(Stored items)
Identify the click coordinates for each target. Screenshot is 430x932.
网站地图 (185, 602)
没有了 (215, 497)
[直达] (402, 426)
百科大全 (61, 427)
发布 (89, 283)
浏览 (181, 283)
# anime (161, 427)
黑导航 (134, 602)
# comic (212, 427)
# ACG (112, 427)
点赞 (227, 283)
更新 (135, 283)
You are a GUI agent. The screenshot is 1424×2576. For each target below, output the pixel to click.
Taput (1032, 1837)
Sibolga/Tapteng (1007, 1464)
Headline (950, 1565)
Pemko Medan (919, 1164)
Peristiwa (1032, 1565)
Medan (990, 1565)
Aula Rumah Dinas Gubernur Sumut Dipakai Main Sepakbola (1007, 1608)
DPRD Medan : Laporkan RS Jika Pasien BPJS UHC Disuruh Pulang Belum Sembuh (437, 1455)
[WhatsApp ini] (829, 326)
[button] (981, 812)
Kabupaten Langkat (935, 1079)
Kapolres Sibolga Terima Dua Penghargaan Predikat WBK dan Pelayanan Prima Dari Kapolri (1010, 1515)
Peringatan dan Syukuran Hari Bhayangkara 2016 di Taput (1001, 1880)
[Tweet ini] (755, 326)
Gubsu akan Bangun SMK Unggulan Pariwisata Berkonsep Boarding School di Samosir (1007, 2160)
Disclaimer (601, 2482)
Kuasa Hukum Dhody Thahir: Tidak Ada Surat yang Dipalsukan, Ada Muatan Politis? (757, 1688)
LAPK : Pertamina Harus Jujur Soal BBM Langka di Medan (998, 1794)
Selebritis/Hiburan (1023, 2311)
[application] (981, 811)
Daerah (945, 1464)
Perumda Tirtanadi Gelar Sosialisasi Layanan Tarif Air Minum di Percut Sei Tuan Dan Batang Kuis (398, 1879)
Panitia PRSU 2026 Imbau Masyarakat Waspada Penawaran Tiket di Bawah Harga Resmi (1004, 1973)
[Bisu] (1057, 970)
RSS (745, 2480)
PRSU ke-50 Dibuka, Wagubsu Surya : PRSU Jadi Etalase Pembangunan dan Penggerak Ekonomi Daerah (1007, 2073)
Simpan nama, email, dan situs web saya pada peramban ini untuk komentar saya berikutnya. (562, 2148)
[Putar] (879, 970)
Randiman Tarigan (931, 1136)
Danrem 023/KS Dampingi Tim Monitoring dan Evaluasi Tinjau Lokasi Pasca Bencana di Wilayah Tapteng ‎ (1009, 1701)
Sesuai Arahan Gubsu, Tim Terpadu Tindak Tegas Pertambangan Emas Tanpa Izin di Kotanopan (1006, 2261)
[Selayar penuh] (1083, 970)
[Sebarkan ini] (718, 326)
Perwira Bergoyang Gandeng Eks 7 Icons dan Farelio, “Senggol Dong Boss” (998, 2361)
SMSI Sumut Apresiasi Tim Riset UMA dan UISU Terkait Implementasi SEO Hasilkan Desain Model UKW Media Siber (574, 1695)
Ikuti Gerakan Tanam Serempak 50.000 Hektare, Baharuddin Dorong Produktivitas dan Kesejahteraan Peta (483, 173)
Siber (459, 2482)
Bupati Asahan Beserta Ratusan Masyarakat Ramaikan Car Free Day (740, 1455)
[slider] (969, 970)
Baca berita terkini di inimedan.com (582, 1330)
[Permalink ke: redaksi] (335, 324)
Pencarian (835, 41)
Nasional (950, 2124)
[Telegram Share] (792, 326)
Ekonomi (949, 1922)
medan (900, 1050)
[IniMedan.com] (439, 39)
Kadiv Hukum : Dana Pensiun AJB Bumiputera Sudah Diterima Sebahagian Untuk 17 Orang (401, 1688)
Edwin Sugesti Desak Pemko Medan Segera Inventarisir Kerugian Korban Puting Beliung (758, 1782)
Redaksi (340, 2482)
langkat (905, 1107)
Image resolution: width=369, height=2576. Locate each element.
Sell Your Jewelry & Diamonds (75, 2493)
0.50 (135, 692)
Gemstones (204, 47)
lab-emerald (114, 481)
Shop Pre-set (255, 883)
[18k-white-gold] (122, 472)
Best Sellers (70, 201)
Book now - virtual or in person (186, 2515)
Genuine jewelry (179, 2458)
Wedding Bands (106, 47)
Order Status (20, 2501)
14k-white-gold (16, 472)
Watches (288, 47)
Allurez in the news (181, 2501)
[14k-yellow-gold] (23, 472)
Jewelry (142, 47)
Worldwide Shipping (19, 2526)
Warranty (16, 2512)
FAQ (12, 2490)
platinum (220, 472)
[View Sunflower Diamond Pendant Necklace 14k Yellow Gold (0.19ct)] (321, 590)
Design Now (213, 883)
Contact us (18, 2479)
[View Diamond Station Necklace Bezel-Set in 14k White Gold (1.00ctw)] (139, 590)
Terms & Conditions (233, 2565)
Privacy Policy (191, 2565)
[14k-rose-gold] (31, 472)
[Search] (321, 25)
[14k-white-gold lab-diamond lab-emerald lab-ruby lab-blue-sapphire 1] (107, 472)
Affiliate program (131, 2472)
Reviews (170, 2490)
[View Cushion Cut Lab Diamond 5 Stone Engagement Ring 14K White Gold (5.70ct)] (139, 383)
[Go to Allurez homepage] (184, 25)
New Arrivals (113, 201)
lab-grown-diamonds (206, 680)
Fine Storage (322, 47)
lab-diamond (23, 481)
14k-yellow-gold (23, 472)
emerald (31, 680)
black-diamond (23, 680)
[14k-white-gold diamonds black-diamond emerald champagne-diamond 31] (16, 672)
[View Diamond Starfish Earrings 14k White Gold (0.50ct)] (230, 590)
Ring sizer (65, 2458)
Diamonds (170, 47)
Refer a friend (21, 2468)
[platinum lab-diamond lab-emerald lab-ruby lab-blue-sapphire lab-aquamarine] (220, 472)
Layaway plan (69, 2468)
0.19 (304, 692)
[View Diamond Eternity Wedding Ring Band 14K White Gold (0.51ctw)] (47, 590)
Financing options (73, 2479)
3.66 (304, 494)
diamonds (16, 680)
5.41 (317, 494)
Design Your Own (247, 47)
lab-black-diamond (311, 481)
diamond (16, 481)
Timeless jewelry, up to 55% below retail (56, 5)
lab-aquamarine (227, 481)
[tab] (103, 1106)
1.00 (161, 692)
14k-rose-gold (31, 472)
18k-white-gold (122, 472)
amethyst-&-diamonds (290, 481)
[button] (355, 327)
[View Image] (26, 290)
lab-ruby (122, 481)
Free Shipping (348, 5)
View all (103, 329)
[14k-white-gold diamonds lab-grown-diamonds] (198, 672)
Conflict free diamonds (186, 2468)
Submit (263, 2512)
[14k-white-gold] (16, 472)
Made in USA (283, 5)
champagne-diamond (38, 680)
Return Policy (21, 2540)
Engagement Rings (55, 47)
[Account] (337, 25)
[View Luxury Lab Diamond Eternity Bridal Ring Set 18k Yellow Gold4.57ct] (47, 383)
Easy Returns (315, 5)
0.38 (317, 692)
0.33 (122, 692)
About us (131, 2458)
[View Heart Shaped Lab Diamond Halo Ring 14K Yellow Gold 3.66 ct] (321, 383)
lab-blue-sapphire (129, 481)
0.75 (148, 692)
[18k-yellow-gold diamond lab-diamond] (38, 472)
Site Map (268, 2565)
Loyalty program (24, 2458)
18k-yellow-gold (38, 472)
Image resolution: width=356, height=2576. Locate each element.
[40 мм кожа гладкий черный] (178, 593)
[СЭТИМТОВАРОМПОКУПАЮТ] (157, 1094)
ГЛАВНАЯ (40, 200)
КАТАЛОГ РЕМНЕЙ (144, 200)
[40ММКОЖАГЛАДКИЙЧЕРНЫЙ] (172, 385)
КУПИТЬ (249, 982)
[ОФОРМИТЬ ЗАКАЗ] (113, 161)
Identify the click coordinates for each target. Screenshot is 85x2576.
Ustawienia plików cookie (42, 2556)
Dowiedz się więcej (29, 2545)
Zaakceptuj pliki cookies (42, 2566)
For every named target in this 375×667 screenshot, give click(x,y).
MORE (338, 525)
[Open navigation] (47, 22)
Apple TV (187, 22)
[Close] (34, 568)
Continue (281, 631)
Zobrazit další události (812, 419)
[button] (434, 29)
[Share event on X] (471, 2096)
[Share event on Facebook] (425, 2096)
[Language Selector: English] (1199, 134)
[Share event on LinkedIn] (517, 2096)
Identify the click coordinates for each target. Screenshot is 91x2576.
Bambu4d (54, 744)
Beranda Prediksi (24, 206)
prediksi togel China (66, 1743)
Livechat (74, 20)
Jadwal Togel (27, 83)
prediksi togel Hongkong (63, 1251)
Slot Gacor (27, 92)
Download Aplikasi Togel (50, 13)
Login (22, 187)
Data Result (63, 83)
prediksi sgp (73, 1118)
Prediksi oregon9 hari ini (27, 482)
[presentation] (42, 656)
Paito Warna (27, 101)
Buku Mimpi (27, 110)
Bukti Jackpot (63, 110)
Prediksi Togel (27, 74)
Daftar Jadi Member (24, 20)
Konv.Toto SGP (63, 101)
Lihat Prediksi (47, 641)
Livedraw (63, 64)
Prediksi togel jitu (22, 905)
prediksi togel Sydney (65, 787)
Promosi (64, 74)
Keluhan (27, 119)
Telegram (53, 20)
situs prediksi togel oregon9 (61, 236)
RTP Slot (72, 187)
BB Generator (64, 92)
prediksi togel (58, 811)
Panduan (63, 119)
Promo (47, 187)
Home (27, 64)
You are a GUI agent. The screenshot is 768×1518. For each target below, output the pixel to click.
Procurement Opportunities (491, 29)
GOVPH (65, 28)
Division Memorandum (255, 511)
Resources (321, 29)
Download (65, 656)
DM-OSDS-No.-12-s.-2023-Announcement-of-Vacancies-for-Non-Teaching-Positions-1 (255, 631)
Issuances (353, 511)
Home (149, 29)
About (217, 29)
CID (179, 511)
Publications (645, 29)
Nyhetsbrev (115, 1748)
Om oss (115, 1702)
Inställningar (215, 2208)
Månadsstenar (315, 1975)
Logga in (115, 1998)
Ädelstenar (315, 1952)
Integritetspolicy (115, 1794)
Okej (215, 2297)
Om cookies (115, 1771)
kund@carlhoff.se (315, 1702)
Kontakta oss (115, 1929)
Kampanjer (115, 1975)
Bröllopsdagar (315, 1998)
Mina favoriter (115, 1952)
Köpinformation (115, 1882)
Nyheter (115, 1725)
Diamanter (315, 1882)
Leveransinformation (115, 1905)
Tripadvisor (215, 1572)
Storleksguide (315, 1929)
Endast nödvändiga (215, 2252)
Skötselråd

- Your objective -
Retype only the lines above between the line with "Book now - virtual or in person (186, 2515)" and the line with "platinum (220, 472)", counting those two lines as well, and keep every character as it is.

- Output -
Book now - virtual or in person (186, 2515)
Genuine jewelry (179, 2458)
Wedding Bands (106, 47)
Order Status (20, 2501)
14k-white-gold (16, 472)
Watches (288, 47)
Allurez in the news (181, 2501)
[14k-yellow-gold] (23, 472)
Jewelry (142, 47)
Worldwide Shipping (19, 2526)
Warranty (16, 2512)
FAQ (12, 2490)
platinum (220, 472)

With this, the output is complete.